-- AVAILABLE DATA follows --

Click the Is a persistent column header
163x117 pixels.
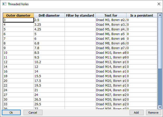tap(141, 15)
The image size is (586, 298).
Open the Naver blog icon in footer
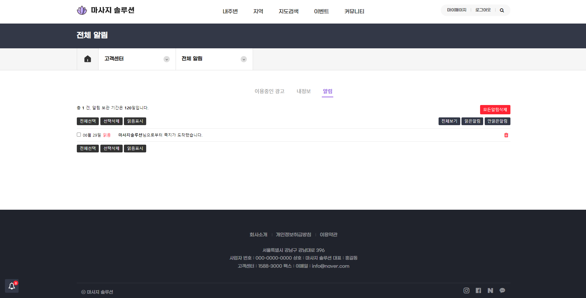490,291
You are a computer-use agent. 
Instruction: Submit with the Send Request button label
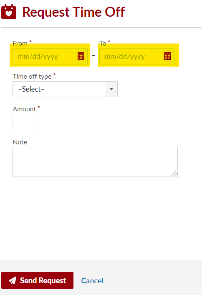43,280
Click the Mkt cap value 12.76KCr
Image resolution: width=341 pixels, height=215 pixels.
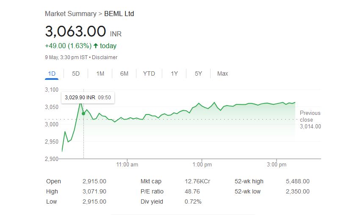point(197,181)
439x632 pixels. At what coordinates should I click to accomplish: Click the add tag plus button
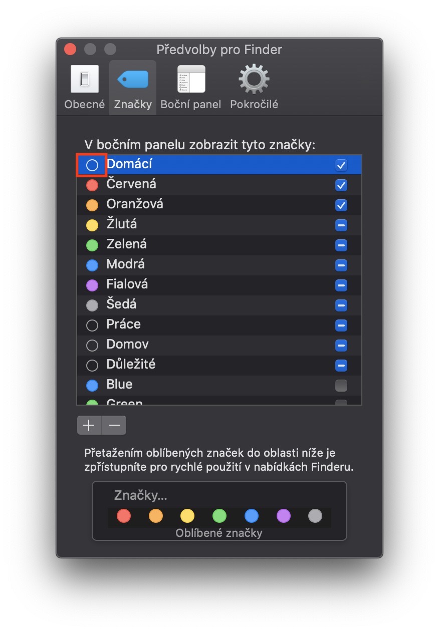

-- AVAILABLE DATA concluded --

**TASK DESCRIPTION**:
Go through the records above and, whenever a line includes the word "Click", copy it.

**ANSWER TO THE EXERCISE**:
Click the Is a persistent column header
Click the Mkt cap value 12.76KCr
439x632 pixels. At what coordinates should I click to accomplish: Click the add tag plus button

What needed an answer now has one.